More than 22,000 people were treated last year for cannabis addiction – and almost half of those affected were under 18. With doctors and drugs experts warning that skunk can be as damaging as cocaine and heroin, leading to mental health problems and psychosis for thousands of teenagers, The Independent on Sunday has today reversed its landmark campaign for cannabis use to be decriminalised.
A decade after this newspaper’s stance culminated in a 16,000-strong pro-cannabis march to London’s Hyde Park – and was credited with forcing the Government to downgrade the legal status of cannabis to class C – an IoS editorial states that there is growing proof that skunk causes mental illness and psychosis.
The decision comes as statistics from the NHS National Treatment Agency show that the number of young people in treatment almost doubled from about 5,000 in 2005 to 9,600 in 2006, and that 13,000 adults also needed treatment.
The skunk smoked by the majority of young Britons bears no relation to traditional cannabis resin – with a 25-fold increase in the amount of the main psychoactive ingredient, tetrahydrocannabidinol (THC), typically found in the early 1990s. New research being published in this week’s Lancet will show how cannabis is more dangerous than LSD and ecstasy. Experts analysed 20 substances for addictiveness, social harm and physical damage. The results will increase the pressure on the Government to have a full debate on drugs, and a new independent UK drug policy commission being launched next month will call for a rethink on the issue.
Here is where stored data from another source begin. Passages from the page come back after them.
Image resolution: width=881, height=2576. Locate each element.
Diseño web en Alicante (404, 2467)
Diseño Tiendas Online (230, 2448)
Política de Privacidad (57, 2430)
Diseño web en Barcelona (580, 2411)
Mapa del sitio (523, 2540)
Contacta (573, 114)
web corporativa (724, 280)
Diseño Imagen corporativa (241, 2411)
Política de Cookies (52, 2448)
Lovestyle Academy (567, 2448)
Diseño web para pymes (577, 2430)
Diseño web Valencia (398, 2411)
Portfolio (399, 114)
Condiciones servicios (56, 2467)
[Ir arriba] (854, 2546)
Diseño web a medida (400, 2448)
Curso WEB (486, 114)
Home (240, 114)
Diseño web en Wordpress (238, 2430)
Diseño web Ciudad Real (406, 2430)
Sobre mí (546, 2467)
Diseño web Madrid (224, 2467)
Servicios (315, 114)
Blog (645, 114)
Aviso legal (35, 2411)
The findings last night reignited the debate about cannabis use, with a growing number of specialists saying that the drug bears no relation to the substance most law-makers would recognise. Professor Colin Blakemore, chief of the Medical Research Council, who backed our original campaign for cannabis to be decriminalised, has also changed his mind.
He said: “The link between cannabis and psychosis is quite clear now; it wasn’t 10 years ago.”
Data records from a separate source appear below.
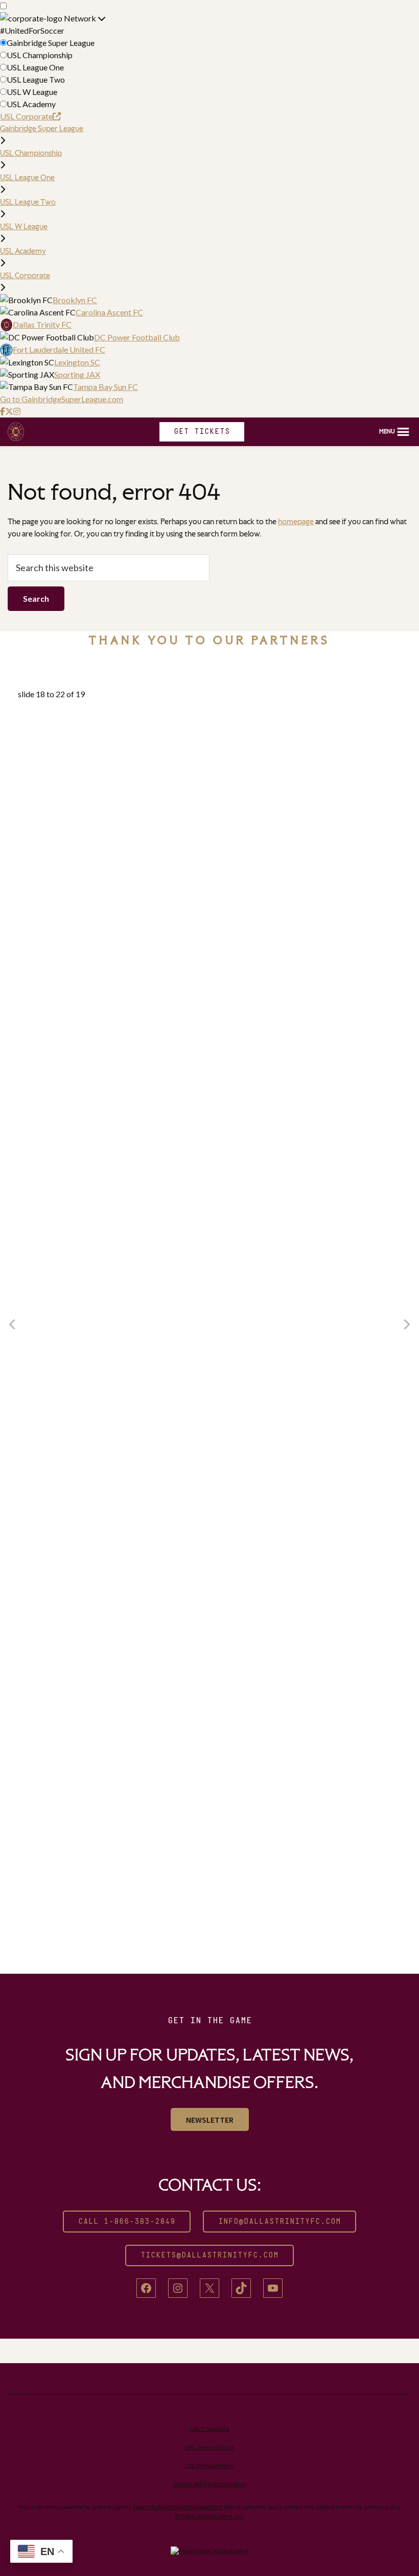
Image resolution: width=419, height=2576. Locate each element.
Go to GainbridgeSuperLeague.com (61, 399)
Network (81, 18)
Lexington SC (77, 362)
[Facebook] (2, 411)
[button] (395, 432)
Many medical specialists agree that the debate has changed. Robin Murray, professor of psychiatry at London’s Institute of Psychiatry, estimates that at least 25,000 of the 250,000 schizophrenics in the UK could have avoided the illness if they had not used cannabis. “The number of people taking cannabis may not be rising, but what people are taking is much more powerful, so there is a question of whether a few years on we may see more people getting ill as a consequence of that.”
“Society has seriously underestimated how dangerous cannabis really is,” said Professor Neil McKeganey, from Glasgow University’s Centre for Drug Misuse Research. “We could well see over the next 10 years increasing numbers of young people in serious difficulties.”
Politicians have also hardened their stance. David Cameron, the Conservative leader, has changed his mind over the classification of cannabis, after backing successful calls to downgrade the drug from B to C in 2002. He abandoned that position last year, before the IoS revealed that he had smoked cannabis as a teenager, and now wants the drug’s original classification to be restored.